From The International Harpoon, No. 1, 1997. Published by the High North Alliance for the International Whaling Commission in Monaco.
<Church of England Recognises Whale-Hugging
RIPON, NORTH YORKSHIRE, Oct. 5: Ripon Cathedral, an austere monument to God dating back to the 7th century, is normally associated with the sounds of traditional hymns spat through the gums of octogenarians in sparsely filled pews. But today, its walls reverberate to a different tune: the thumping of whale-bibles and the mating calls of humpback whales.
After years of prompting from the Harpoon, Britain has finally recognised the religious essence of Whale-Hugging, and granted devout huggers refuge in Christian churches.
Fire and Brimstone
The event in Ripon was the inspiration of an organisation called Breach Marine Protection, which Harpoon readers will remember was launched in 1995 with a fire-and-brimstone declaration of war on whalers. Since then, however, Breach have failed to find a single whaler on the high seas, and have decided instead to spit their fire and brimstone from the pulpit.
In its open invitation on the Internet, Breach invited one and all to the first ever "inter-denominational Requiem Service For The Great Whales". October 5 was chosen because it coincided with something called "World Prayer Day for Animals", which in turn coincided with the day in 1938 when the Nazis decreed that all Jews should have a "J" stamped in their passports.
The occasion would be used to "commemorate the Great Whales which have been cruelly slaughtered for commercial reasons so far this year (including those killed under the guise of so-called 'scientific' whaling) and to pray for those whose survival is still in danger through constant pressure from human acts."
In keeping with the current British taste for groovy church services, there were all sorts of hot items on the bill. There was to be a recital not on the pipe organ but on the didgeridoo, of all things, by a Mr. Dick Wally (who will surely be prime suspect if his mum is ever found murdered). And for traditionalists, candles would be lit for the souls of all cetaceans which had suffered "captivity or cruel death at the hands of man", to the accompaniment of that Whale-Huggers' old stand-by: recordings of humpback whales on heat.

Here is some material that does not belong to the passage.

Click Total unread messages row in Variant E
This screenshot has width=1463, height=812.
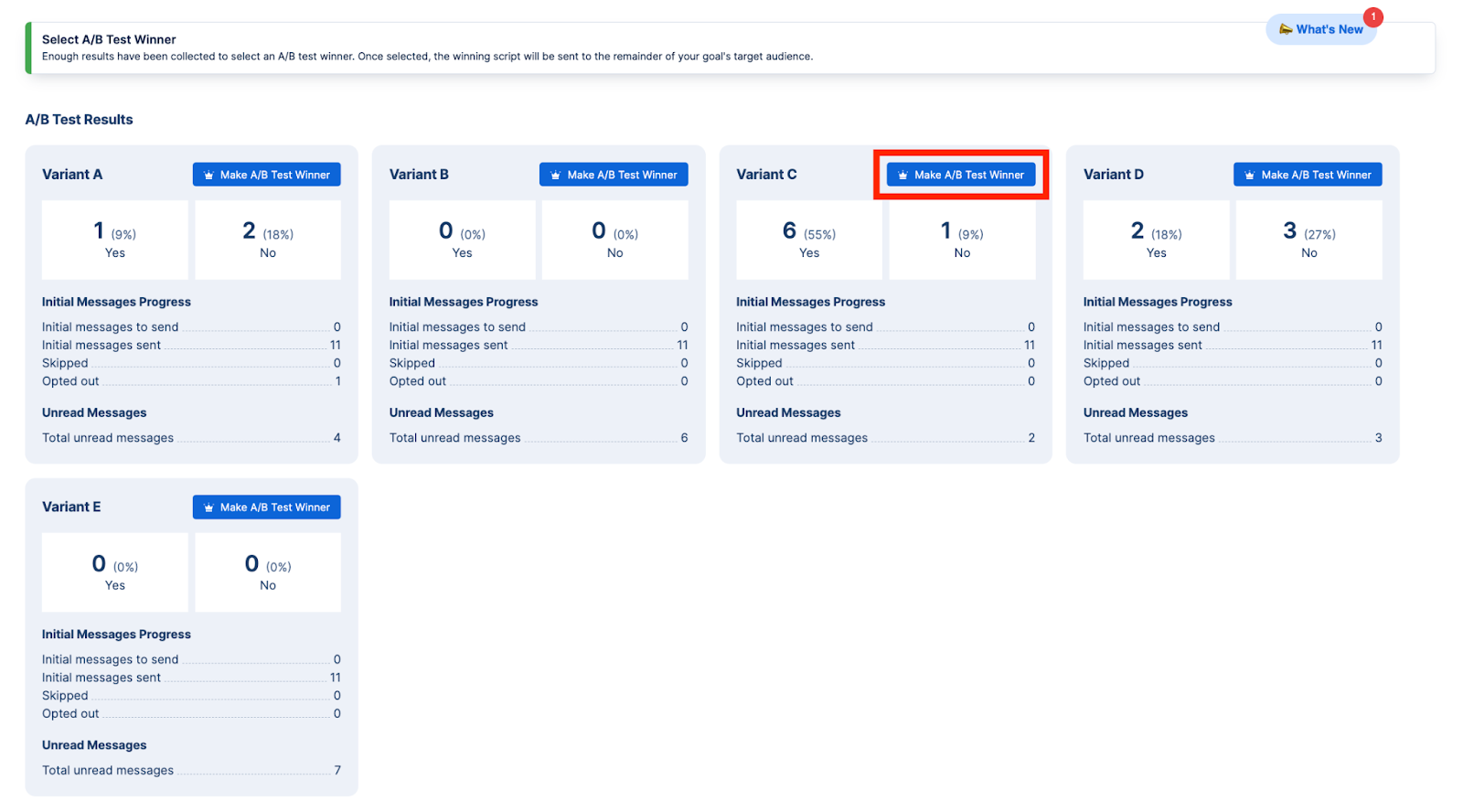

The inter-denominational part of Breach's big day would be supplied courtesy of "Messages to the congregation ... applied for from all the major religious leaders including the Dalai Lama."
Could such an event really take place, even in Britain? Harpoon checked with the Dean of Ripon, and to our astonishment the answer was, well, basically yes.
It wasn't actually a requiem, he said, but "a commemoration and celebration of the great whales" - a technicality for which Breach can surely be forgiven. Also, there were only two denominations represented: Christianity and Whale-Hugging. The Dean had not received any messages for the congregation from rabbis, ayatollahs or Dalai Lamas, and indeed had no idea that such messages had even been requested.
That said, the Dean was a keen conversationalist when it came to discussing the subject of celebrating dead whales. Highlights from an exclusive Harpoon interview follow:
Harpoon: "What do you think about all this nonsense?"
Dean: "We do rule over God's creation. It is important to exercise our rule responsibly, not to pollute, not to exploit and not to abuse. The whole of creation belongs together. We cannot exploit to the point the species is extinct."
Harpoon: "Do you think it's OK for humans to eat wildlife, and specifically whales, if it's done sustainably?"
Dean: "It is inevitable that people will use them for food, but I am not sure it is necessary. ... For some creatures it would probably be wrong to kill them, such as dolphins. I have been told that they are particularly intelligent."
Harpoon: "Actually there's no reason to think they are any smarter than pigs, and yet being a Yorkshireman you probably eat black pudding every day, which as you know is made from the congealed blood of loads of dead pigs after they've had their throats cut with a razor-sharp knife. What do you think about that, then, eh?"
At this point his Deanship started to show signs of stress, mumbled something about his spuds boiling over, and hung up.